Saturday, September 22, 2012

The Machinery of the World


Sixty degrees in the not so late afternoon. Another benchmark surrendered to time when we were – what? Doing something else? Not watching? Would it have mattered if we were?
You need a jacket, or some other layer, before you go outdoors. The wind comes straight off the ocean, you can smell it. So it’s a chilly, though stunning day when you go to walk the marsh path. In the sun-filled stretches it’s still summer, and I go here to feel the sun on me. Too warm in my sweatshirt, but I leave it on. In the places exposed to the sea breeze it’s chilly, and on the still shady places the path feels like another country, the land where night comes in the afternoon, and night is another word for winter, a country I have not visited in a long time.
           
            Almost nothing stirs. Small brown birds; don’t know what kind they are. They flock in one of the thickets and when I approach, -- fighting my way through the overgrown marsh elder and other tall weedy things that swallow the way, linking branches over the top to protect their roots’ expansion below --  they raise a shout and flurry, cutting paths through the air like a posse of rabbits scattered by a fox. I am the predictable, path-walking tooth-less fox, the last pedestrian. The path will close over me one day.
            No large creatures. I see the great white egrets again, but they are not near enough to be surprised anywhere in the places where the path allows me to intrude. They are on the opposite sides of my waters. Some near the water gate that lets the tide from harbor race under the bridge into the marsh. I saw four white leaning figures there last week, two today. I see more on Black Cove this afternoon, too far to photograph.  
            The sunset comes before seven p.m. The shadows are unusually dark. They are eloquently dark. The sunset color dims brilliantly in the fading twilight. From safe haunts  indoors it’s all very stirring and autumnal. Very moving; strange.
            It grew warm last week, with sultry beer and ice cream sort of days; so a day like this is a bracing, startling change.
            In the marsh the goldenrod has flowered.
            The machine of the world keeps rolling. Is it glad that someone is watching?

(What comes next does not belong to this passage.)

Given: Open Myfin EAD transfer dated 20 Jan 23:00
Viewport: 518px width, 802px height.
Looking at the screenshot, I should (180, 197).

The Machinery of the World

Formed of porcelain light
High blue skies
Chalky thumbnail of a moon at four o’clock
Salt wind off the water turning the gears on September
Four great white egrets lean over the flats like open parentheses
A smatter of small birds scatter at my approach,
More in pleasure than in fear,
As if rehearsing their parts in a play called “Timid Little Things”
Marsh elder, annually resurgent – my brother, my rival – leans over the path
All the goldenrod in the world fills my purse
The machinery of the world keeps rolling
Does it need our love to grease the wheels?